Problem description ::
Write out the stretch of records from the line containing "Open the 授予API许可 link" through the line containing "pyautogui.click(x=105, y=284)" as a numbered list, skipping blank lines. Leave the pictures out of the answer.

═══ Working data

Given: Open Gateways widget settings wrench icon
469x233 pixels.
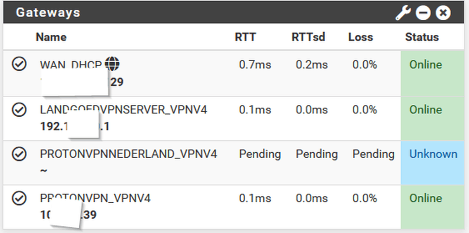Looking at the screenshot, I should [403, 13].
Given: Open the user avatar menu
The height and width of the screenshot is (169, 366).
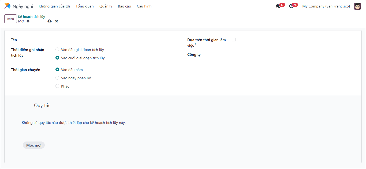Looking at the screenshot, I should (x=357, y=6).
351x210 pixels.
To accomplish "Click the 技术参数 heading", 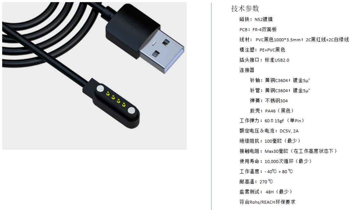I will [245, 9].
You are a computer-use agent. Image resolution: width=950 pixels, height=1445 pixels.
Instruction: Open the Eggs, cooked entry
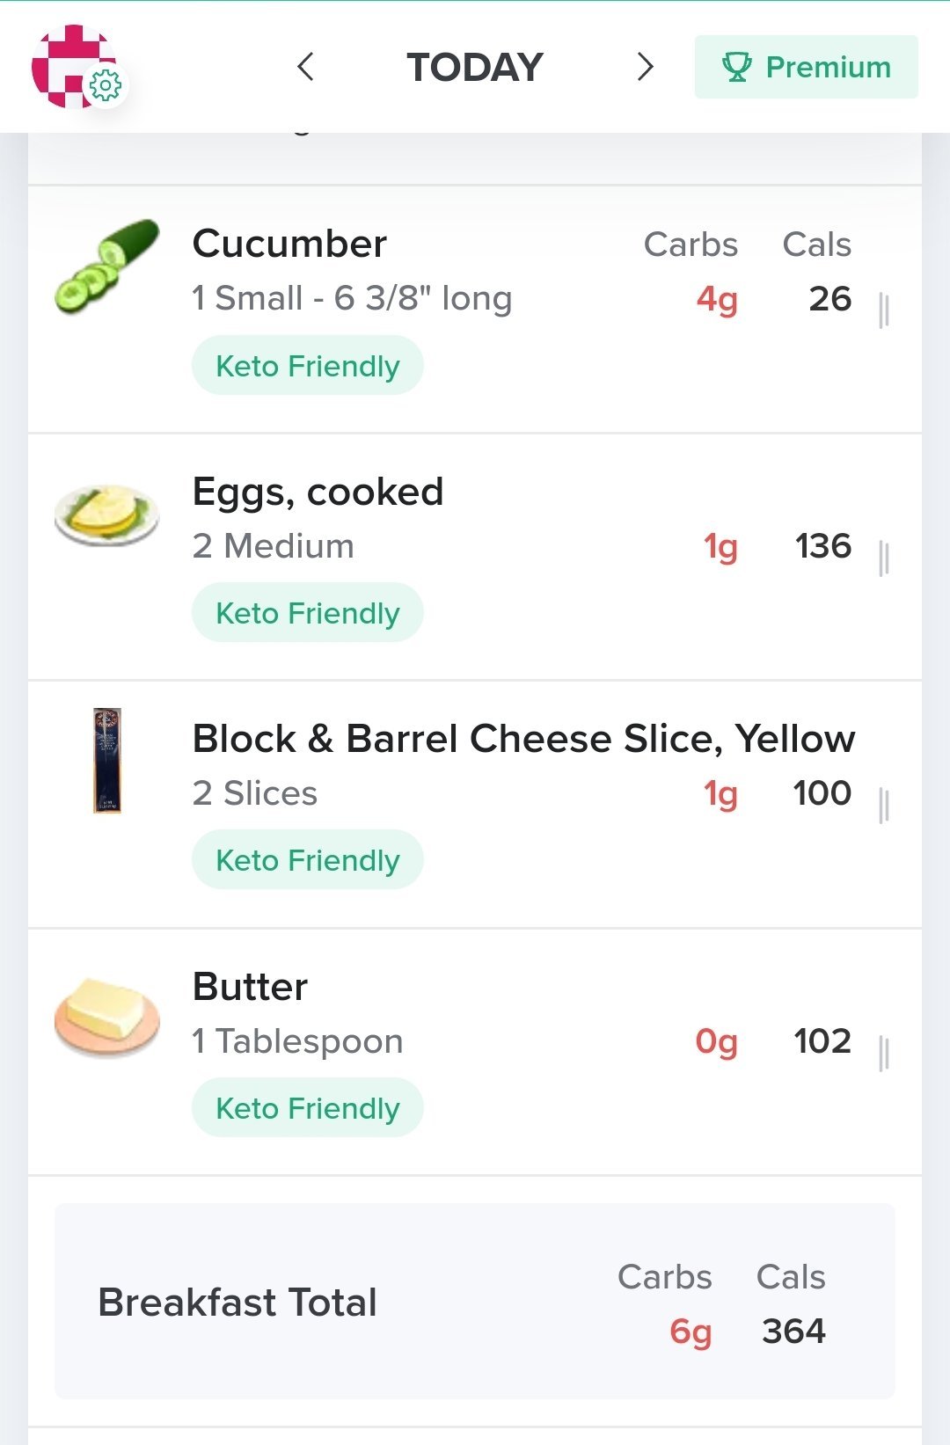[x=318, y=493]
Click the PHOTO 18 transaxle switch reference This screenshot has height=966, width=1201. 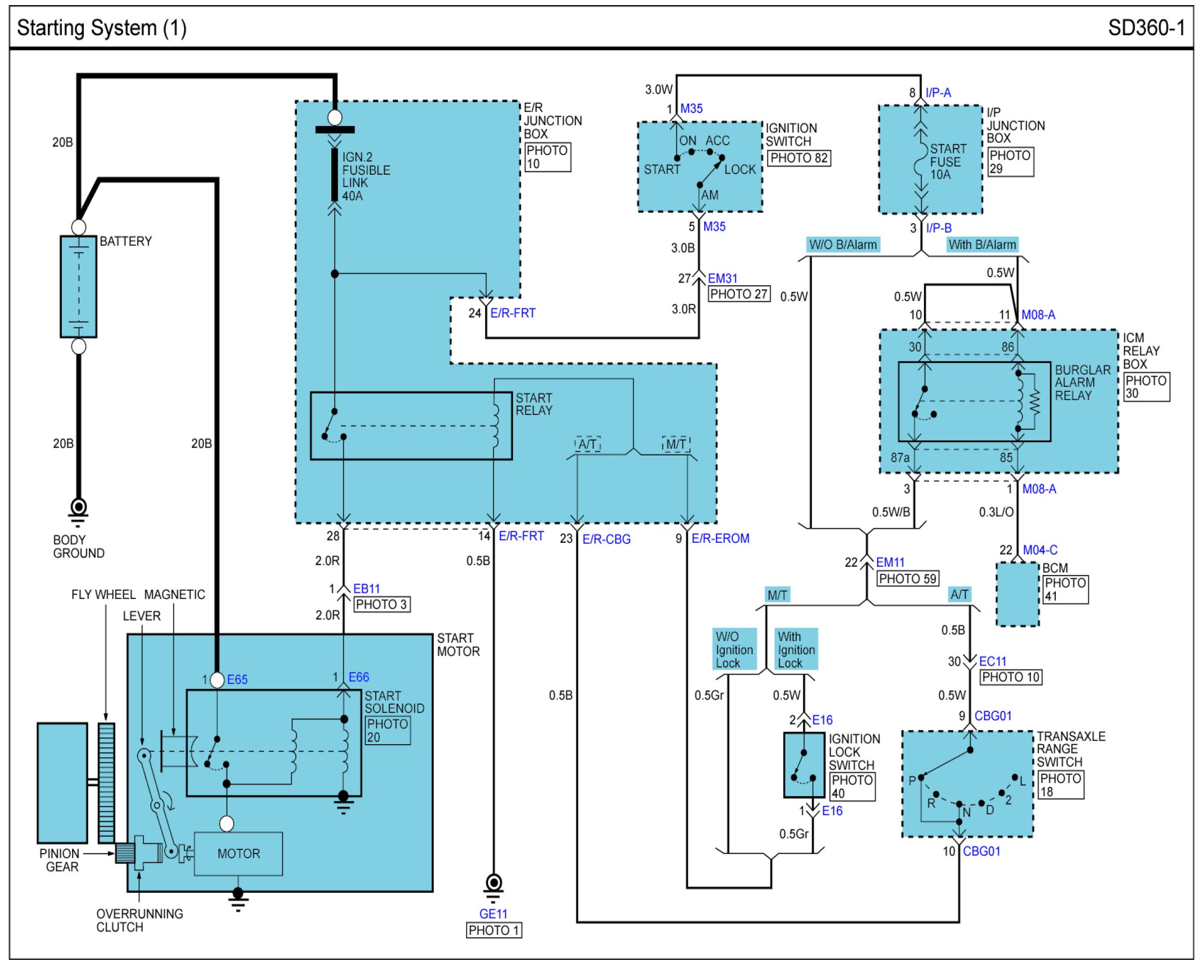(x=1061, y=786)
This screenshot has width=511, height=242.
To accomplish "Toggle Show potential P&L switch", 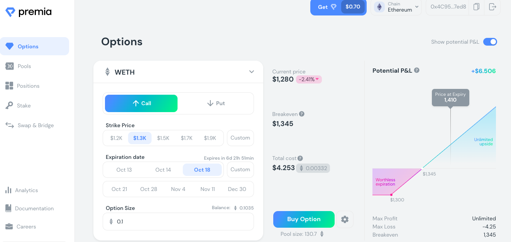I will coord(490,42).
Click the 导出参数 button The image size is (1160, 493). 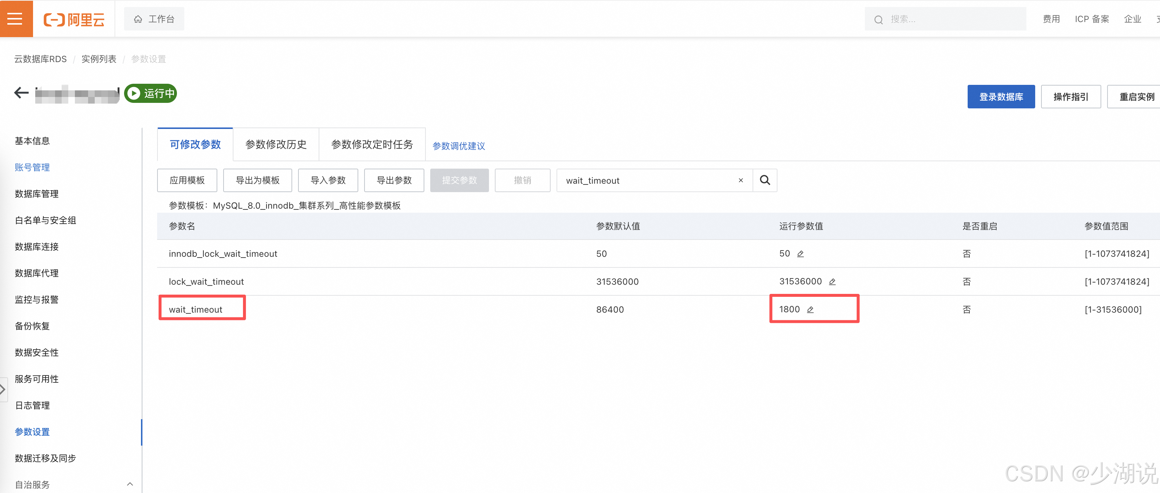pos(394,180)
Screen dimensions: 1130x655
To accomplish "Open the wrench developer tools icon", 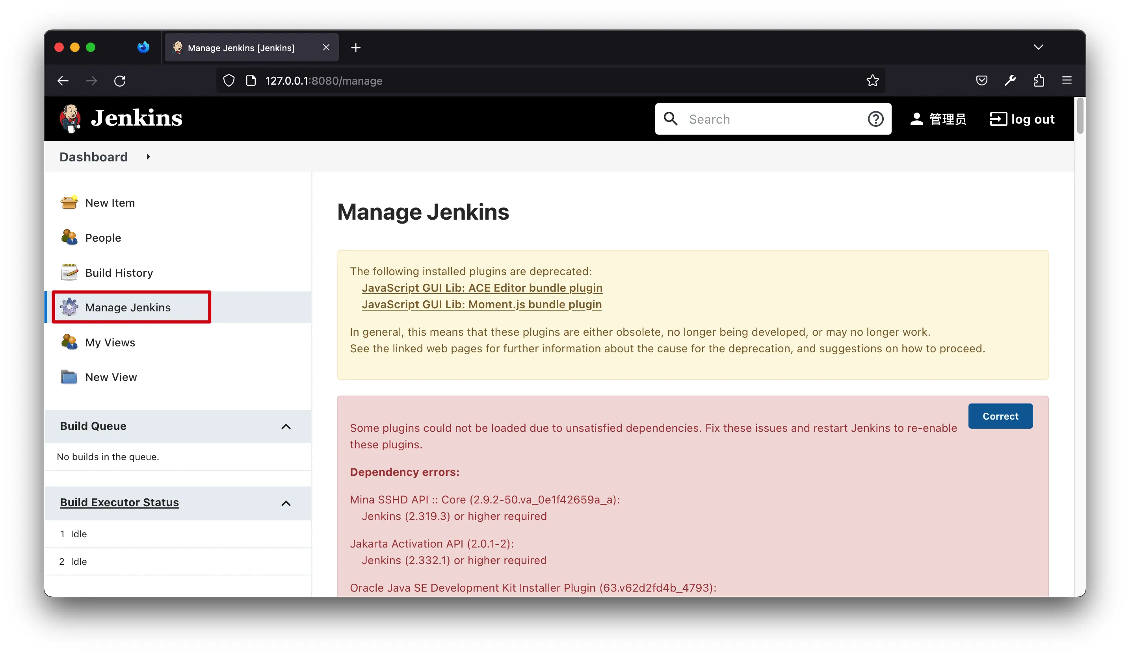I will pos(1010,81).
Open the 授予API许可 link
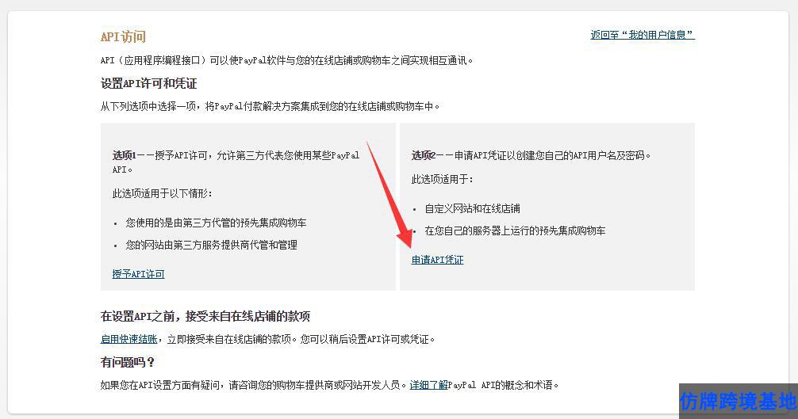 pos(138,274)
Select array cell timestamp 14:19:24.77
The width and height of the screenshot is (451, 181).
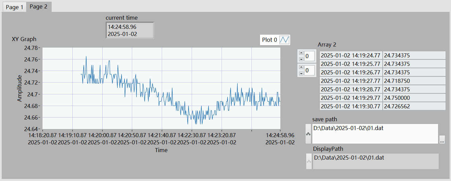[351, 55]
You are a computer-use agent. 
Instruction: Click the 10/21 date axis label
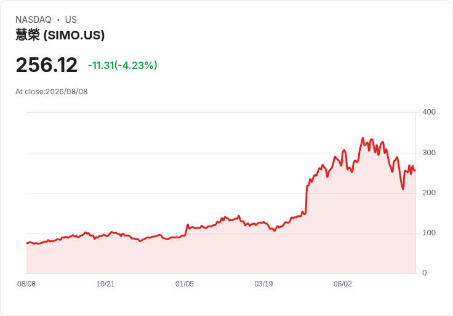pyautogui.click(x=105, y=284)
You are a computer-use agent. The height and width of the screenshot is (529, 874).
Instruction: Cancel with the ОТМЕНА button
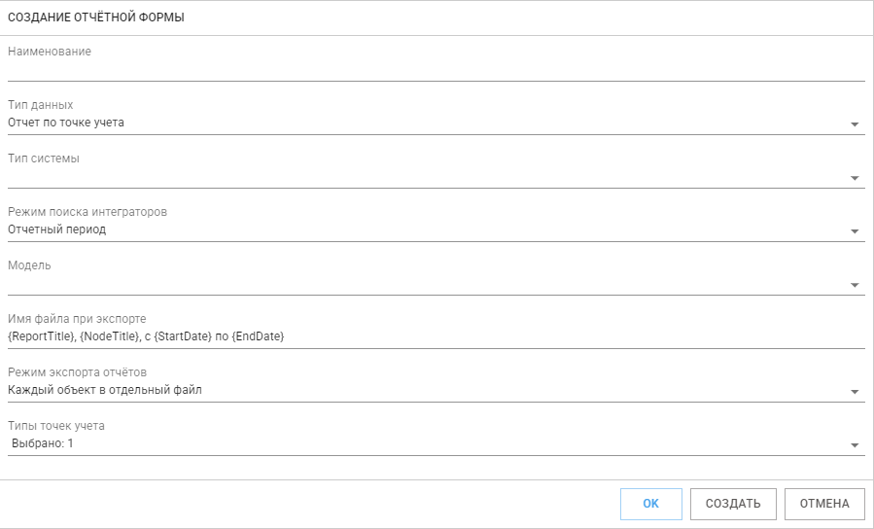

══════

The reply ::
1. Open the 授予API许可 link
2.  pos(138,274)
3. Select array cell timestamp 14:19:24.77
4. The width and height of the screenshot is (451, 181).
5. [351, 55]
6. You are a computer-use agent. 
7. Instruction: Click the 10/21 date axis label
8. pyautogui.click(x=105, y=284)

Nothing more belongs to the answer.